Last weekend was the tenth Anniversary of Stephen Harper's takeover of the Progressive Conservative Party of Canada (PCPC).
 
On December 7, 2003, he illegally contrived to merge his Alliance Party with the PCPC under the name Conservative Party of Canada.
 
Canada, he hoped, would never be the same. Many Canadians whose opinions and beliefs are rooted in the former Tory party do not share his view.
 
Many in the corporate world are delighted. They have had a wind fall. In particular the banks have never had it so good. Under Harper, corporate taxes have been reduced from a tax rate on general income of  21 per cent to 15 per cent. That is in dollar terms a reduction in taxes of over $12 billion a year for a total gain of over $50 billion for businesses to date.
 
As a result the marginal effective tax rate on business investment in Canada is the lowest of any country in the group of seven nations.
 
The U.S. rate is twice as high at 30 per cent.
 
Partly as a result of the Harper government's be kind to business approach, our banking community has just reported all time high profits totaling over $30 billion. Meanwhile the Harper government is projecting a $17 billion deficit this fiscal year while cutting back on social programs.
 
Lost is the balance of progressive social policy and of fiscal accountability expected of genuine conservatives.  

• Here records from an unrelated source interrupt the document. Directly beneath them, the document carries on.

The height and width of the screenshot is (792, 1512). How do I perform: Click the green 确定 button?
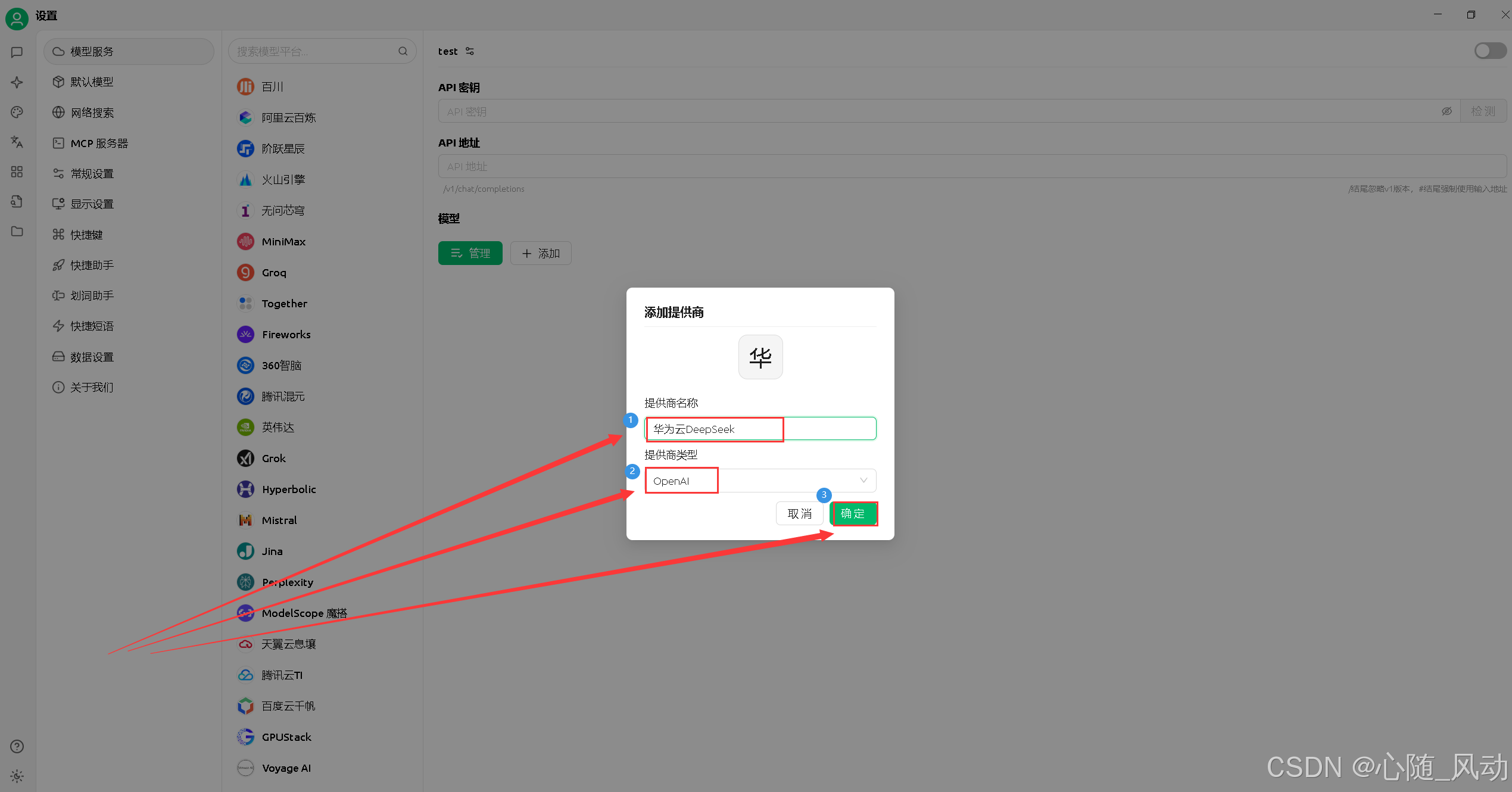coord(853,513)
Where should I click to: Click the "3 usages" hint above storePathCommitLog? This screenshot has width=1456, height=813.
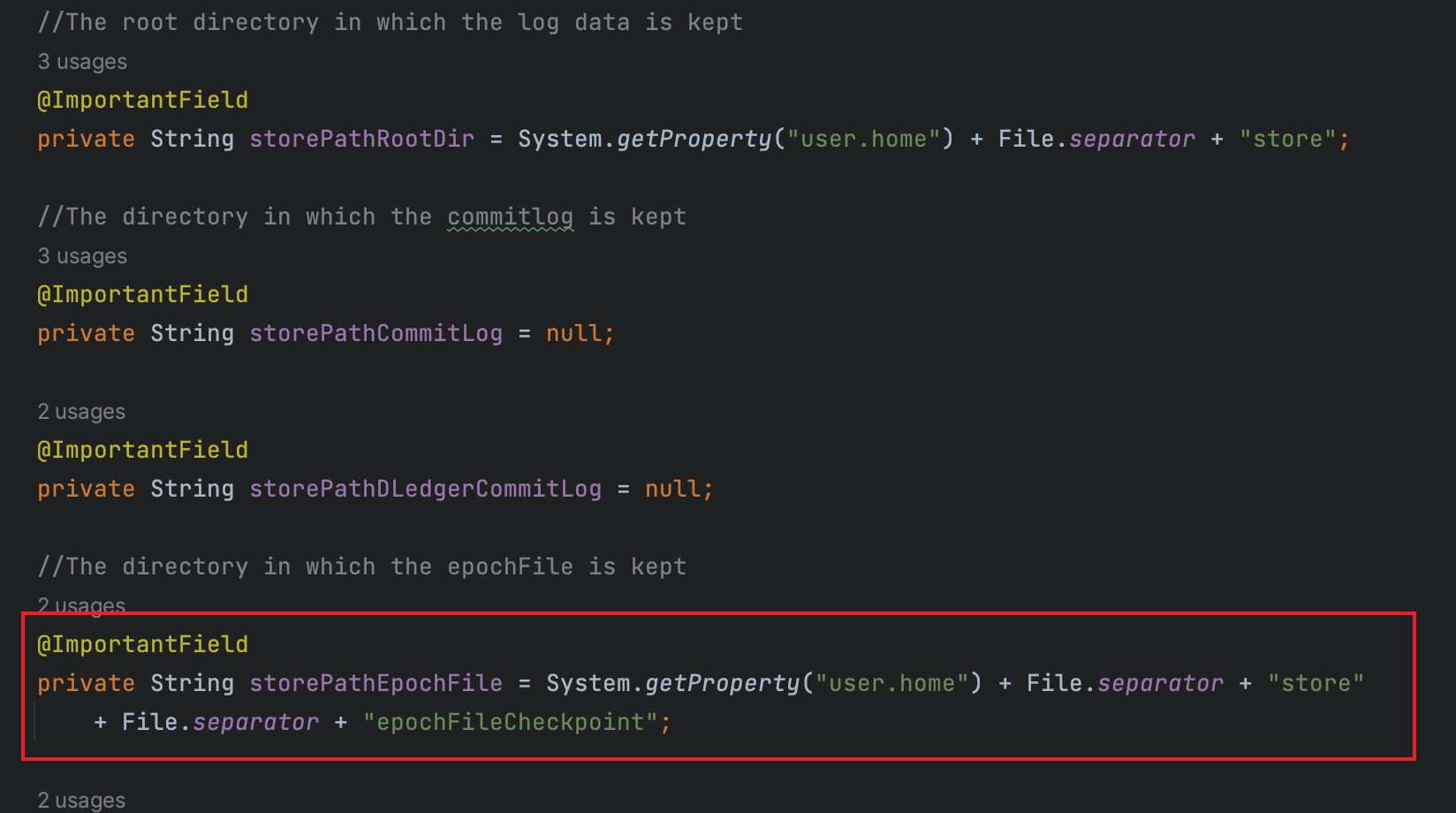[81, 255]
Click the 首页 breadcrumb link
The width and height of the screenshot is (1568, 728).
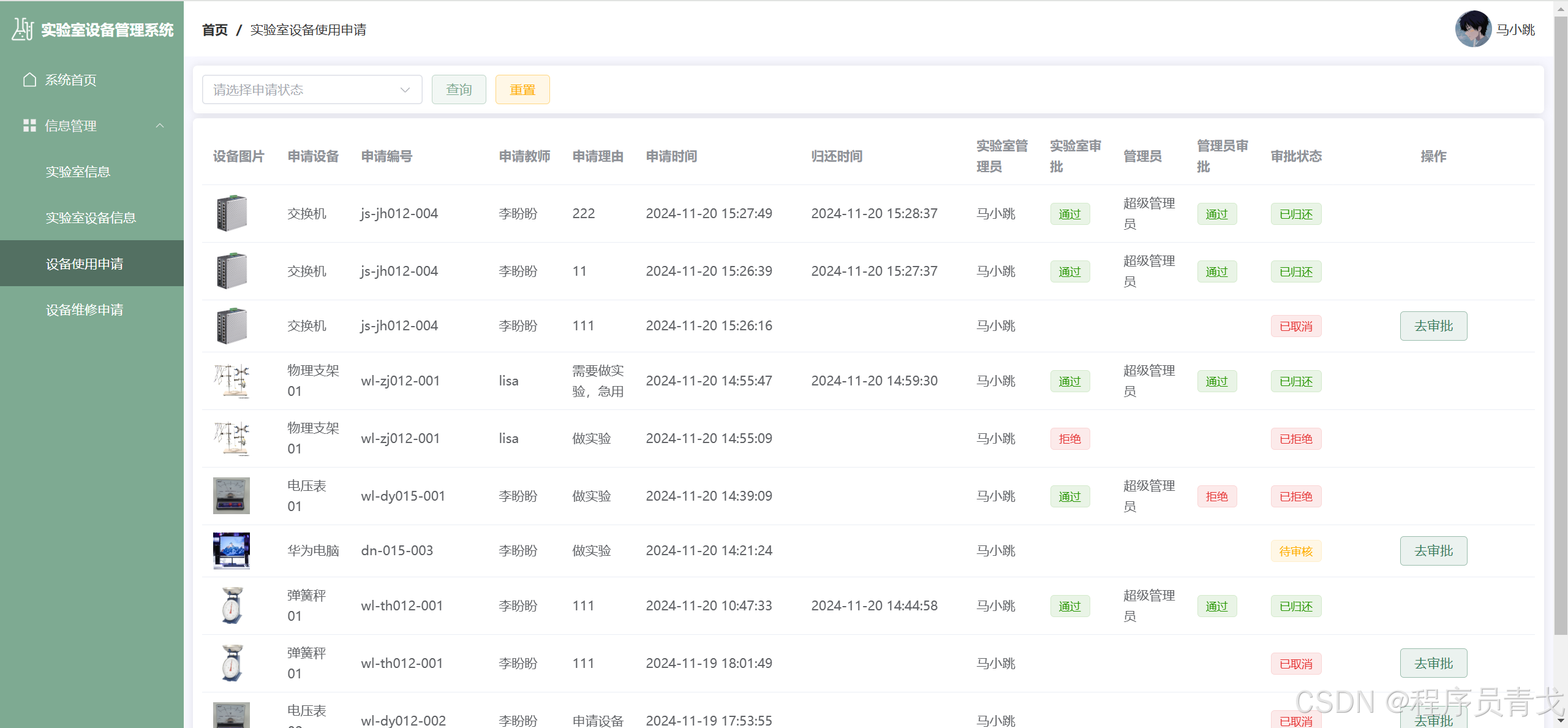[x=215, y=29]
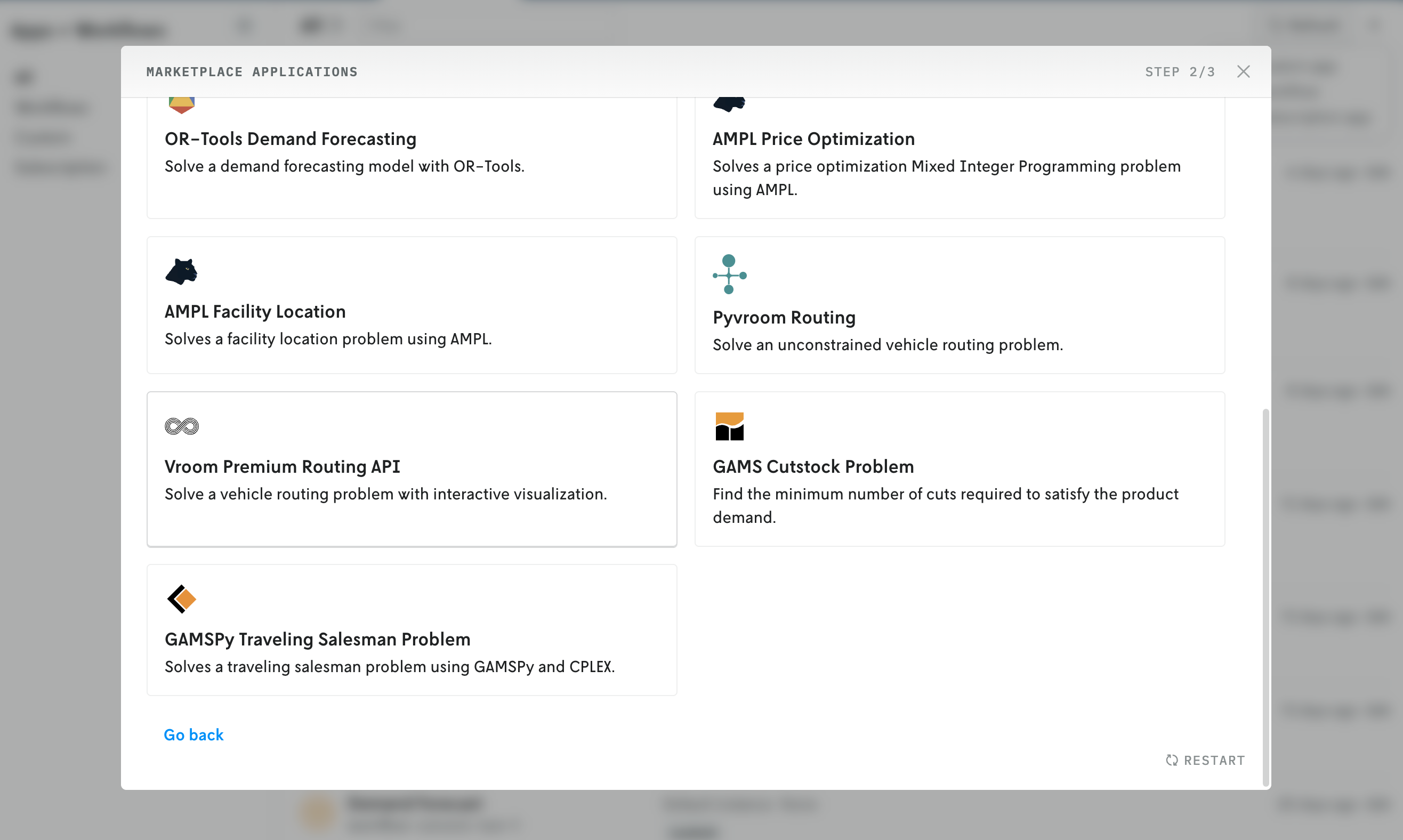
Task: Click the infinity icon on Vroom Premium Routing API
Action: tap(182, 427)
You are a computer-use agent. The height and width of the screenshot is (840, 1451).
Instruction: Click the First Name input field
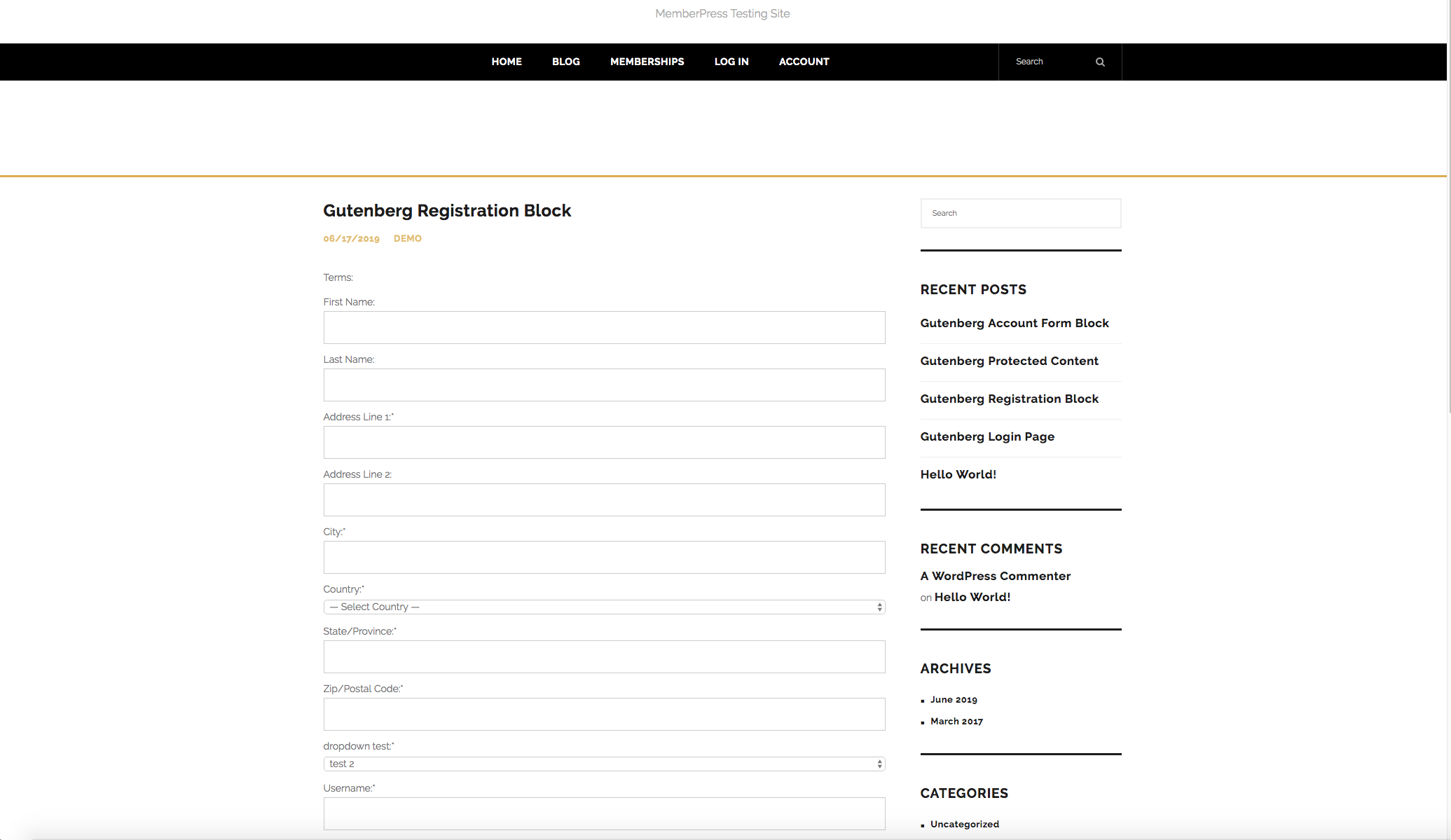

The Neoconservatives who brought Mr. Bush to power in defiance of the American conservative traditions of the U.S. Republican Party, boasted they would remain in power for decades to come.
 
Instead Bush's wins woke up the progressive movement in the country in the view of Jeremy Bird, a U.S. political organizer, voter data analyst and the 2012 field director of U.S. President Barack Obama's successful re-election campaign who spoke in Toronto last month.
 
He was speaking at an inaugural Broadbent progressive Gala. Former Prime Ministers Kim Campbell,  Jean Chretien and Brian Mulroney also spoke by video to those attending the affair.
 
The organizers of the affair did not mention that after the Progressive Conservative Party was wrongfully taken over by Harper on December 7, 2003, many of their followers formed and registered the Progressive Canadian Party, but it would have been timely.

The Progressive Conservatives who formed and registered the Progressive Canadian (PC) Party remind us of the importance of a continuing progressive-conservative party in Canada. A Tory party both fiscally responsible and socially progressive. A party furthering the interests of all Canadians, not those of one regional, cultural nor economic group.

The PC Party has been represented in every federal election since 2003 as a voice for the Canadian progressive-conservative tradition. It will continue to be represented, offering Canadians, as its predecessors have done since before Confederation, a moderate direction, one believing in progress, but progress with care.

While Harper eliminated the term Progressive, it is interesting to note none of the provincial Progressive Conservative Parties have done so.

 

Sinclair Stevens is the Leader of the Progressive Canadian Party.